‘Si el Che encarna la pasión, ¿quién encarna entonces la traición, la codicia, la otra cara del mito?’ (T. Martínez).
Al igual que el tormento de Edipo por haber causado la peste en Tebas, aun su yerro no fuera provocado deliberadamente, a Regis Debray el sentimiento de haber precipitado, de alguna manera, el fin del mítico guerrillero argentino-cubano Ernesto Che Guevara (y con ello, que la utopía se marchite), le acompañaría por siempre.
En el otoño de 1967, cuando el intelectual francés arribó al campamento del Che en la selva de Ñancahuazú, al sudeste de Bolivia, además de cargar en la mochila su libro Revolución en la Revolución (en el que elucubra su teoría respecto a la guerrilla y sus perspectivas en América Latina), estaba imbuido de utopías que le condujeron a la obsesión por experimentar en las mismas entrañas de la lucha guerrillera la búsqueda por un “mundo mejor”.
Sin embargo, jamás se hubiera imaginado, ni siquiera en sus peores pesadillas, que se erigiría en el principal acusado del juicio militar de mayor impacto internacional en la historia contemporánea boliviana, por el hecho de formar parte de la Guerra Fría entre La Habana y Washington; y que a raíz de los efectos mediáticos y políticos producidos por este proceso judicial, el gobierno de Barrientos tomaría la decisión de asesinar al mítico guerrillero argentino-cubano.
Mientras la fotografía del cuerpo de Ernesto Che Guevara con los ojos abiertos acostado en la lavandería del hospital de Vallegrande se erigía como ícono del heroísmo revolucionario, Debray, en el proceso judicial, transitaba por la senda del purgatorio hacia un destino inexorable: el infierno.
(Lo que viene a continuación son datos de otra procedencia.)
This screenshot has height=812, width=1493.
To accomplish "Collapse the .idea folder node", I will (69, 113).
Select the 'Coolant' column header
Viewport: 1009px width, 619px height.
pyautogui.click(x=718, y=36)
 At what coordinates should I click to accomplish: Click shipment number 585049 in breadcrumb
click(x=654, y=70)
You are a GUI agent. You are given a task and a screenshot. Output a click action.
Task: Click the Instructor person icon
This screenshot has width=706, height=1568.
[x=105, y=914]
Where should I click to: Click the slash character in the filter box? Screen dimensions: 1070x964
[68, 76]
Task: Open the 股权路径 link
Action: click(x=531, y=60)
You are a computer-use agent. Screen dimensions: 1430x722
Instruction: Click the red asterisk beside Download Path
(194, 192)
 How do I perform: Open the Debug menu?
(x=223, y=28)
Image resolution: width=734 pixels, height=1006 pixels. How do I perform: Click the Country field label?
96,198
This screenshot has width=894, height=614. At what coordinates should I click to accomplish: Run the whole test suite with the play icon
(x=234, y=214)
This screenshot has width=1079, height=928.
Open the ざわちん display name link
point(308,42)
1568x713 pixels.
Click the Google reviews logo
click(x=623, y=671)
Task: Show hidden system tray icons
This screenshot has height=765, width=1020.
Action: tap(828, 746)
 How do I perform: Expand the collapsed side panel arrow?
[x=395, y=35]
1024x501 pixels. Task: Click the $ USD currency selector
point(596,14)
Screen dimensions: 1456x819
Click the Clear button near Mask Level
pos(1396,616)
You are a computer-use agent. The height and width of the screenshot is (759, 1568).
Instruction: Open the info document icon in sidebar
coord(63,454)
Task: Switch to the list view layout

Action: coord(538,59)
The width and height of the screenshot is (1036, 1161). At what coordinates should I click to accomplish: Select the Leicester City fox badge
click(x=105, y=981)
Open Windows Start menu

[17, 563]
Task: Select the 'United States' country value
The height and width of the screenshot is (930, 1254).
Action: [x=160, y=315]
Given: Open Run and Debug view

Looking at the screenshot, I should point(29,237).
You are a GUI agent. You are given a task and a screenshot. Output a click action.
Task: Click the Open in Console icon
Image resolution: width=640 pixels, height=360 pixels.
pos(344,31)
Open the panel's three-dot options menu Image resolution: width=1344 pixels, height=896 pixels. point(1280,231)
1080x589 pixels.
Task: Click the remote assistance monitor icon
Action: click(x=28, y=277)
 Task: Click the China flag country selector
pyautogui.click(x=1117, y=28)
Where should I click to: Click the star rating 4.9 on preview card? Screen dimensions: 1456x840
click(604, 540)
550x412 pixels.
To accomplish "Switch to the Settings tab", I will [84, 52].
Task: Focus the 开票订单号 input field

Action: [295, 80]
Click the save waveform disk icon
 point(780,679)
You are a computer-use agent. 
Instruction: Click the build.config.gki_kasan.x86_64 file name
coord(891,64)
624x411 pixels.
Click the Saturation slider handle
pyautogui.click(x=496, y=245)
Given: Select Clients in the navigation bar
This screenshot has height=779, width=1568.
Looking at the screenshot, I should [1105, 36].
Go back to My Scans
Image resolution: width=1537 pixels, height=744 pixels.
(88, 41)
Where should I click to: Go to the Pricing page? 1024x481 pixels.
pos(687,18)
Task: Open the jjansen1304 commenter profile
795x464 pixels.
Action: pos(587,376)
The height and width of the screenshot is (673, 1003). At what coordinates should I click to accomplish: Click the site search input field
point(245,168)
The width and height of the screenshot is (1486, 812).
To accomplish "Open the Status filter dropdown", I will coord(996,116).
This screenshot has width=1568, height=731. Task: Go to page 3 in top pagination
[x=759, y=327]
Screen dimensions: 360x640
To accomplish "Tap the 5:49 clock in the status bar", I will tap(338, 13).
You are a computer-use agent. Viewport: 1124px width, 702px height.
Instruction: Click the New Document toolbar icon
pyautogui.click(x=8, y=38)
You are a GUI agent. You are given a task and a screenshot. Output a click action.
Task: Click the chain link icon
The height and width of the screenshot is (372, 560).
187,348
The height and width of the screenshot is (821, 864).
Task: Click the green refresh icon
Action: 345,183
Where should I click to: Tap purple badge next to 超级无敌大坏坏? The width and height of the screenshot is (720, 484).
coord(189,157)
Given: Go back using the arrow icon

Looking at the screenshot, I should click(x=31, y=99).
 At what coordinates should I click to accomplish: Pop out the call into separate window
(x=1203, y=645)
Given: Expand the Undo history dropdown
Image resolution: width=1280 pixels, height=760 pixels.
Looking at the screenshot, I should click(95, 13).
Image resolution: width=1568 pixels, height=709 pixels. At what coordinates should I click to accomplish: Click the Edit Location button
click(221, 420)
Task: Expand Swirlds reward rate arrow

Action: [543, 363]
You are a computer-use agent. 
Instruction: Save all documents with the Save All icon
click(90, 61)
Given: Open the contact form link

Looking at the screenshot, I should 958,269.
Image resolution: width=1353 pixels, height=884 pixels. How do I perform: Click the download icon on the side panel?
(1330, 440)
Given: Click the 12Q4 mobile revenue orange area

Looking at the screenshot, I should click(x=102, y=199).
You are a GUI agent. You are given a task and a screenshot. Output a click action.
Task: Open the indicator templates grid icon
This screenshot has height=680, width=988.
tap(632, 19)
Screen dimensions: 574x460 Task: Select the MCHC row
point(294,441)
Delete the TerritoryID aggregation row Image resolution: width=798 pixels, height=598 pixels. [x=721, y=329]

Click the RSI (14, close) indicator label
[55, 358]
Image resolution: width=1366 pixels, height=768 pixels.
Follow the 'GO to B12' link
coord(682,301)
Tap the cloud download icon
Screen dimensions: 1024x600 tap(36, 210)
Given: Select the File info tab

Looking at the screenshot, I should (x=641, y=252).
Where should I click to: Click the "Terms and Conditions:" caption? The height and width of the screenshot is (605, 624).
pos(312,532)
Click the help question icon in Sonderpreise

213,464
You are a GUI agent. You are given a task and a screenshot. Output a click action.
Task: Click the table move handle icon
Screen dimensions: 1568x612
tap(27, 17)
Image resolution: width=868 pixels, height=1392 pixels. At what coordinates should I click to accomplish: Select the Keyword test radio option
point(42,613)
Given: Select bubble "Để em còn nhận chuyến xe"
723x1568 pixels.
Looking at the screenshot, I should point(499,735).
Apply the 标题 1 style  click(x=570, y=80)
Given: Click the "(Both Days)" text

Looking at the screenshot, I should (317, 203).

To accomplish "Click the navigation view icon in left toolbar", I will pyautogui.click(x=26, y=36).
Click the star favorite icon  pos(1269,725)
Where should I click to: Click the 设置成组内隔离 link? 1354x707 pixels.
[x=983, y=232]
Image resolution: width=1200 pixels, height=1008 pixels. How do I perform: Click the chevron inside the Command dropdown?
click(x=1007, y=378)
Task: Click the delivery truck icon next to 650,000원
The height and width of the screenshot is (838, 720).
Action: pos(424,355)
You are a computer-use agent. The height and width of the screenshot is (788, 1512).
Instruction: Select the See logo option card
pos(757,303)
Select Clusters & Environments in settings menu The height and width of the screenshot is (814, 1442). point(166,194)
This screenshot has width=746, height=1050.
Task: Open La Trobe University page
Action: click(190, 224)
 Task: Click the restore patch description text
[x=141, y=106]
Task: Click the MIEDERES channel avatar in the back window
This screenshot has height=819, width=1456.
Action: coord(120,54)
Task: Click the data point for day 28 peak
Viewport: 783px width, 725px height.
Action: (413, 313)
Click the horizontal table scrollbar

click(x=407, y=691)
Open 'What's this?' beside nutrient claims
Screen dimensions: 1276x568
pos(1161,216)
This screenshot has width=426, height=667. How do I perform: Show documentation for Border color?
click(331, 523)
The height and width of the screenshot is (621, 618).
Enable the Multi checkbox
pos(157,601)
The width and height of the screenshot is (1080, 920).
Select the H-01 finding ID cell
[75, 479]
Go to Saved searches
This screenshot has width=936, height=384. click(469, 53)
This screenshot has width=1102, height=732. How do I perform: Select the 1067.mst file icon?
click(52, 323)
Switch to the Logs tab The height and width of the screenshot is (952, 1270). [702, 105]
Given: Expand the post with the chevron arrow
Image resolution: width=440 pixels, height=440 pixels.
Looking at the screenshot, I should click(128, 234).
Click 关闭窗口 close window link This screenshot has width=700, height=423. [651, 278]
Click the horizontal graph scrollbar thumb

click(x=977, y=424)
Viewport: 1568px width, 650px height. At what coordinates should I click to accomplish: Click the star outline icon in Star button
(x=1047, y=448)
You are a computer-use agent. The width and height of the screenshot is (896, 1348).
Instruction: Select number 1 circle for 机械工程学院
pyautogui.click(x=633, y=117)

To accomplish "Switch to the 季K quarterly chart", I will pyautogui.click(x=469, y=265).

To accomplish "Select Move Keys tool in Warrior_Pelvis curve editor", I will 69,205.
En efecto, casi como un bestiario provisto de los más diversos y extraordinarios estigmas que venía desde varios sectores de la izquierda Latinoamericana que le acusaban de haber sido el traidor del Che.
El escritor argentino Tomás Eloy Martínez escribió: “Todos los mitos se construyen alrededor de dos figuras antípodas: la del que crea y la del que destruye. Si alguien descubre el fuego, otro debe robarlo; si alguien elige sacrificarse para salvar a la humanidad, otro lo tiene que traicionar. Esa ley remota alcanzó también al Che Guevara, cuya imagen mitológica es ahora la del héroe obstinado que triunfa contra toda flaqueza, contra toda adversidad, y que elige la muerte antes de que la muerte lo elija a él. Si el Che encarna la pasión, ¿quién encarna entonces la traición, la codicia, la otra cara del mito?”. Hasta aquí parece reproducirse aquella mitología griega en torno a Teseo que por antonomasia fue el héroe venerado, el guerrero invencible, el amado de Atenas. El otro, Asterión, fue un monstruo inaudito, un engendro aborrecible y cruel. La disputa no se aparta del clásico enfrentamiento entre opuestos, entre el bien y el mal, civilización y barbarie, el hombre y la bestia.
Al parecer, en algunos sectores de la izquierda latinoamericana había la pulsación convulsiva de buscar un chivo expiatorio o un antihéroe que encarne todas las miserias con el propósito de robustecer el mito heroico del Che. Para Martínez, el pintor argentino Ciro Bustos cumplió el papel de Asterión. No obstante, quien pasó con más fuerza a la historia como el “seudo revolucionario” y el “judas traidor” fue Regis Debray. Cincuenta años después, esa estigmatización aún pesa sobre las espaldas del intelectual parisino, y lo condenó a mantener silencio en torno a la guerrilla guevarista y sobre la acusación de que de alguna manera precipitó la hecatombe guerrillera.